In 1921, the racetrack expanded, adding a new grandstand at the cost of $400,000; that same year Nebraska created a racing commission and made pari-mutuel betting legal—the style of gambling favored by horse races, in which odds are not fixed until the pool is closed, allowing for a great variety of bets. You can bet that a horse will win, place, or show, or place even more complex bets, such as sweep six, in which the bettor must correctly pick the winner of six races. The more challenging the bet, the more the bettor stands to win.

The track built an adjoining coliseum in 1929, which quickly became Omaha’s premiere events center, serving as both an ice rink and a concert stage. Over its long life, the coliseum hosted many of the country’s most popular musical acts, acting as virtually a who’s who of changing tastes in music: The venue offered performances by Frank Sinatra, Elvis Presley, and Nirvana.

The track shut down from 1943 to 1945 during World War II. When the track opened again, on May 13, 1945, a crowd of 6,500 attended.

When a tornado struck Omaha in 1975, the race track was so close to its path that the twister was visible to people attending the races. The tornado carved a 10-mile path, killing three people, injuring 133, and scattering the debris of destroyed homes and businesses for miles. The total damage from the tornado, adjusted for inflation, was $1.1 billion, but the race track was mostly spared significant damage.

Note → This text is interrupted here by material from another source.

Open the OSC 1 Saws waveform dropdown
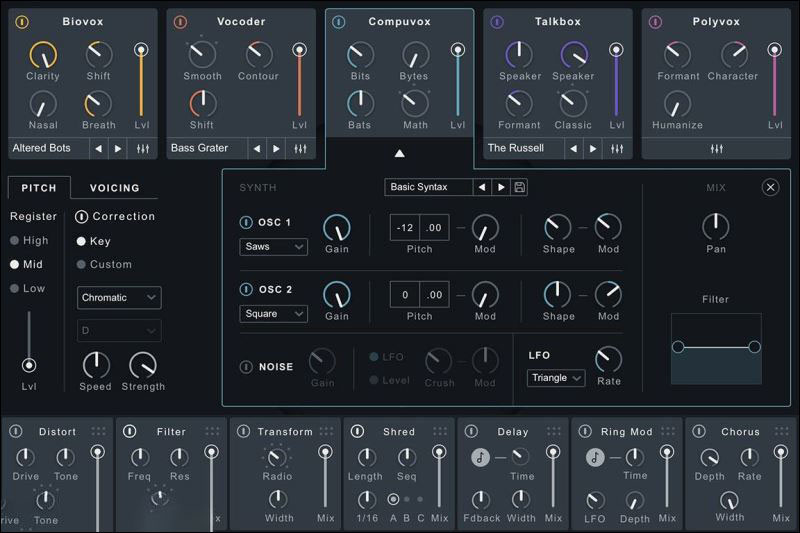 pyautogui.click(x=273, y=246)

The track is often associated with a horse named Omaha, who won the Triple Crown in 1935. The horse had no relationship with Ak-Sar-Ben until retiring to Nebraska City, when he was sometimes paraded around the track. When he died in 1959, Omaha was buried at Ak-Sar-Ben, but in the intervening years, the exact site of the grave was lost to time and remains a mystery to this day.

Visit douglascohistory.org to learn more.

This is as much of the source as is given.